• _What you need to do_
Copy nothing from the entries below except the lines from the one containing "This screenshot has width=697, height=413." through the one containing "425x247 pixels.", and copy those exactly.

----- Material for this task -----

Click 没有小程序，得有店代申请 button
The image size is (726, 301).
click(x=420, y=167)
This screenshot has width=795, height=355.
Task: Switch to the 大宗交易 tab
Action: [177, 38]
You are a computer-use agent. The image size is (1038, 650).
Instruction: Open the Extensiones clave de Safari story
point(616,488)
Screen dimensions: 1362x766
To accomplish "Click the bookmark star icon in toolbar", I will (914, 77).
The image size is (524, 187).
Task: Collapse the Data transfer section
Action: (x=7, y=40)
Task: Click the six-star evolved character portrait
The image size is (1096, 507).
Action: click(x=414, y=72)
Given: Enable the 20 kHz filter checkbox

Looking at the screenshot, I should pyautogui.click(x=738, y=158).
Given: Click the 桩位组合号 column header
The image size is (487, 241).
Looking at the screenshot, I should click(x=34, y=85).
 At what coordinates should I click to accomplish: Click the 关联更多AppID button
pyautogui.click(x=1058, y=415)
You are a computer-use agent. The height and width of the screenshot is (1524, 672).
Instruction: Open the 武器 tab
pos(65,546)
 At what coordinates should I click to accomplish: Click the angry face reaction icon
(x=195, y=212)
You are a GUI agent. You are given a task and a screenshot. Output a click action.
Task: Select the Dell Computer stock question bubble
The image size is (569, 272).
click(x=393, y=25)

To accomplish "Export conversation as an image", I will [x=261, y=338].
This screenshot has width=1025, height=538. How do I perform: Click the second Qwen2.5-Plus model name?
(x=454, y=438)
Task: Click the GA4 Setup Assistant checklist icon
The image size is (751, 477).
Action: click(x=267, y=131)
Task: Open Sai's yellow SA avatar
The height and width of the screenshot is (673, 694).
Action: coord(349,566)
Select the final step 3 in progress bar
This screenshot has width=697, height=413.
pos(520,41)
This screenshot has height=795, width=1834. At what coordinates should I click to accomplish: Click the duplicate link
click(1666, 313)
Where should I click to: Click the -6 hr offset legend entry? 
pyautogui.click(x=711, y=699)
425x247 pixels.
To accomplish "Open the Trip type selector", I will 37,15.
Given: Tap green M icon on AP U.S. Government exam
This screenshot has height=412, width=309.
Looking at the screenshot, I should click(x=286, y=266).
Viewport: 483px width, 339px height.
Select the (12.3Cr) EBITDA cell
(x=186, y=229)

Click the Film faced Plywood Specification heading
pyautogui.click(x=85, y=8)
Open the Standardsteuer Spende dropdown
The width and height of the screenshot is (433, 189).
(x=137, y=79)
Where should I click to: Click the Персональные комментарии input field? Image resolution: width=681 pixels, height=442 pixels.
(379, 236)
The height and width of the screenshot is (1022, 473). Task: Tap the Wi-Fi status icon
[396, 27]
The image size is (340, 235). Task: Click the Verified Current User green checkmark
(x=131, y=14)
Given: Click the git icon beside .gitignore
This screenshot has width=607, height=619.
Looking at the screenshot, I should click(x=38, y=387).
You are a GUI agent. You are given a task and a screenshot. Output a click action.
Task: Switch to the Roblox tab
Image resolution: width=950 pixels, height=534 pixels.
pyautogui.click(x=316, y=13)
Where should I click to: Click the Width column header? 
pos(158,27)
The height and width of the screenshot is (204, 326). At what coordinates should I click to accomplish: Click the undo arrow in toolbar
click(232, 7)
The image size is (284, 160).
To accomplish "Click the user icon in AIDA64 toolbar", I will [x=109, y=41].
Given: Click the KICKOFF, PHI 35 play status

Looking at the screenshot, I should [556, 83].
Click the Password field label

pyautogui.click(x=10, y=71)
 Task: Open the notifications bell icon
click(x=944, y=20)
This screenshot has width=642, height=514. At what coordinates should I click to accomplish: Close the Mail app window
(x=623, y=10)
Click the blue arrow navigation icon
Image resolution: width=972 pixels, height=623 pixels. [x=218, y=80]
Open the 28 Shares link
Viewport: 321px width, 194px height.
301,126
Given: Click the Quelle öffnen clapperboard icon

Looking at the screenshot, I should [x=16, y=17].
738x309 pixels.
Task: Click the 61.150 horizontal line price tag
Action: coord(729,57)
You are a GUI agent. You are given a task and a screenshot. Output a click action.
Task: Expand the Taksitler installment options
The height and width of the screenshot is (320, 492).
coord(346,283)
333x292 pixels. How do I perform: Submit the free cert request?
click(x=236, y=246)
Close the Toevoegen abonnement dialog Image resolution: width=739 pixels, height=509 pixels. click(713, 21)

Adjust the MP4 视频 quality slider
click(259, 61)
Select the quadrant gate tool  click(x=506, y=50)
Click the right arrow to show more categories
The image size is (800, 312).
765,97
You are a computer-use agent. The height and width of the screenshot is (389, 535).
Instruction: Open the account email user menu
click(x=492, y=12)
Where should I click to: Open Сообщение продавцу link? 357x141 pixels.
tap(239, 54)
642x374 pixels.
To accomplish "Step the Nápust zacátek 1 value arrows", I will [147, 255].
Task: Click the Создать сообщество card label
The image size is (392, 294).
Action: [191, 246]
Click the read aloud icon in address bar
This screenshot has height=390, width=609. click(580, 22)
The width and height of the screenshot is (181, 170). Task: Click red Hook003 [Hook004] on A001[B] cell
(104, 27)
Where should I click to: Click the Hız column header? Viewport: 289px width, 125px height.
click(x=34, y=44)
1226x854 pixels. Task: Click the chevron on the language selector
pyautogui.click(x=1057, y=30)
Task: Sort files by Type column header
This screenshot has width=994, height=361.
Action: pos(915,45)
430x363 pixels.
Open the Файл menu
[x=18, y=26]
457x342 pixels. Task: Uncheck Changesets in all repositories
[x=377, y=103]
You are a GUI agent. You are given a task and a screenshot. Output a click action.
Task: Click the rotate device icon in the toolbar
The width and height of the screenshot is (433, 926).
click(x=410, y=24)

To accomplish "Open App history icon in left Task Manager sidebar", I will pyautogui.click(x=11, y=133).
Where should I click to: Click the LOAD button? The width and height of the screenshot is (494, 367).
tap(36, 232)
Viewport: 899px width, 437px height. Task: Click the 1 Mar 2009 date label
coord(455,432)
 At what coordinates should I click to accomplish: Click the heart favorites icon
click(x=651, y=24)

-----

• _Result for this exercise_
This screenshot has width=697, height=413.
pos(520,41)
This screenshot has height=795, width=1834. At what coordinates should I click to accomplish: Click the duplicate link
click(1666, 313)
Where should I click to: Click the -6 hr offset legend entry? 
pyautogui.click(x=711, y=699)
425x247 pixels.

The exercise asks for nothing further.